In young children that cannot respond to regular testing, there are
some new tests that have been developed that can actually determine the level of
hearing at each frequency. This is called Steady State Evoked Potential test
(SSEP). This was developed in Australia, and we have recently been using this new
testing strategy. We feel that we can accurately predict the hearing level at
different frequencies in people who have profound hearing loss. This is an
objective test that is very good. We don't have to rely upon the responses of the
child, and this will help us determine what the thresholds of hearing are at the
different frequencies in young children. It will also help us to fit hearing aids
in young children.
If a child has a severe hearing loss, when should they get a hearing aid?
Whenever a hearing loss is identified, the child should be fitted with
a hearing aid as soon as possible. There are some studies at the University of
Colorado that state that if a child has not received amplification by six months
of age, they will have poorer language skills compared to children amplified
before six months of age. So it is very important to identify hearing loss in
young children early and to get hearing aids on them at 1 or 2 months of age.

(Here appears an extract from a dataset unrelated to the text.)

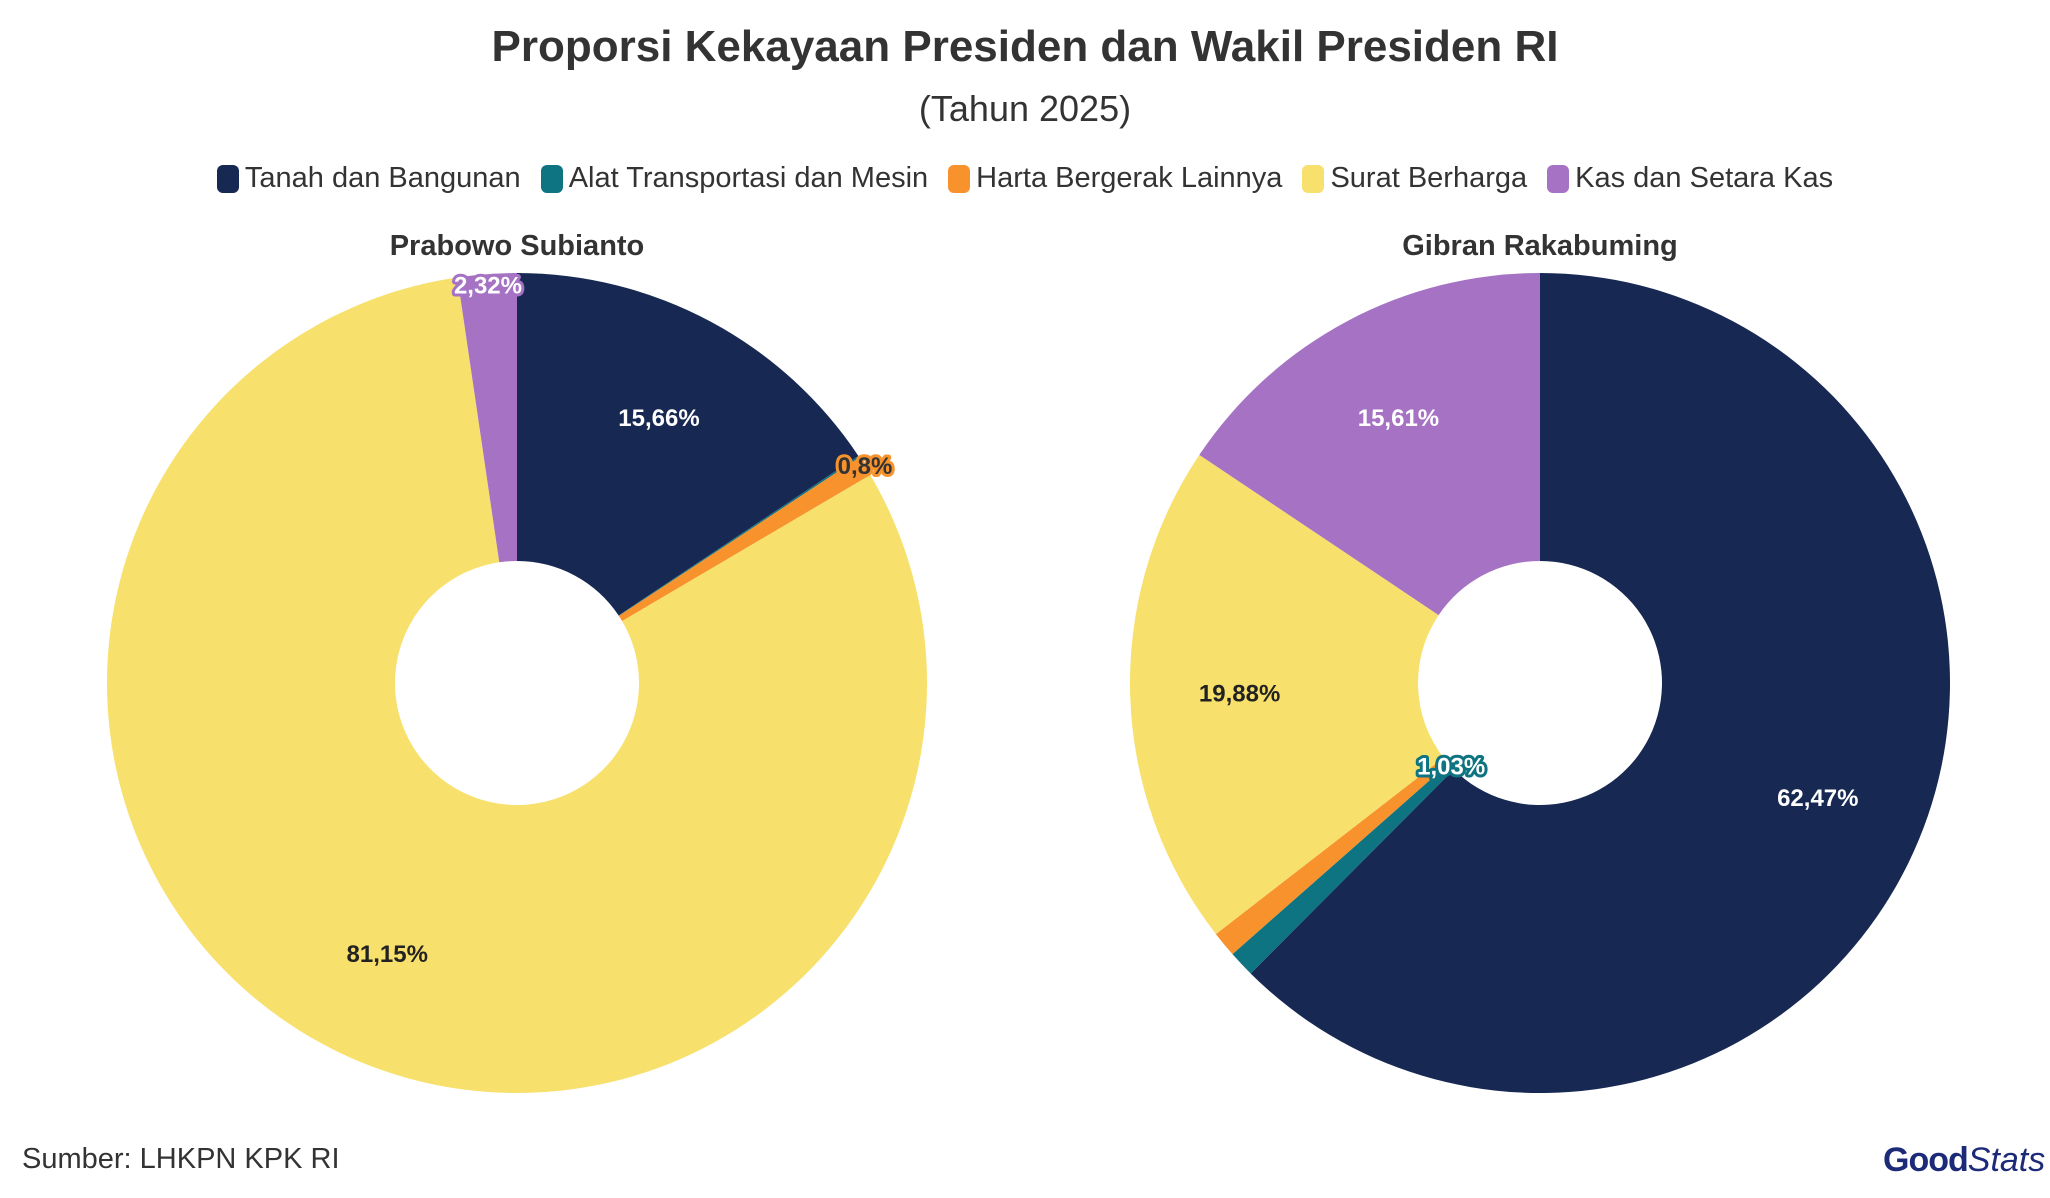 Image resolution: width=2050 pixels, height=1198 pixels. Describe the element at coordinates (748, 178) in the screenshot. I see `legend-label: Alat Transportasi dan Mesin` at that location.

There is a universal infant hearing screening program being proposed throughout
the country, and it is very important that we support that to identify hearing
loss as soon as possible and get hearing aids on hearing impaired children. If
there speech and language do not advance, they would be candidates for cochlear
implants at one year of age.
What is the ideal age to implant a young child?
We believe that a one year old identified as being profoundly deaf
would be a very good candidate for a cochlear implant.